▶ **Task statement**
Return only the lines of the listing below that run from the line with "Where should I" through the line with "Click the To", both ends included, exactly as written.

▶ **Data for the task**
● ● ●
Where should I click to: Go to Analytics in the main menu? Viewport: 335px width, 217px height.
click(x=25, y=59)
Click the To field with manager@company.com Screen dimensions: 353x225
● ● ●
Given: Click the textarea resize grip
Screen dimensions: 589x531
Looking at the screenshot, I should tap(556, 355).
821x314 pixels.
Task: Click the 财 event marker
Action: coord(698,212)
● ● ●
▶ **Exercise response**
Where should I click to: Go to Analytics in the main menu? Viewport: 335px width, 217px height.
click(x=25, y=59)
Click the To field with manager@company.com Screen dimensions: 353x225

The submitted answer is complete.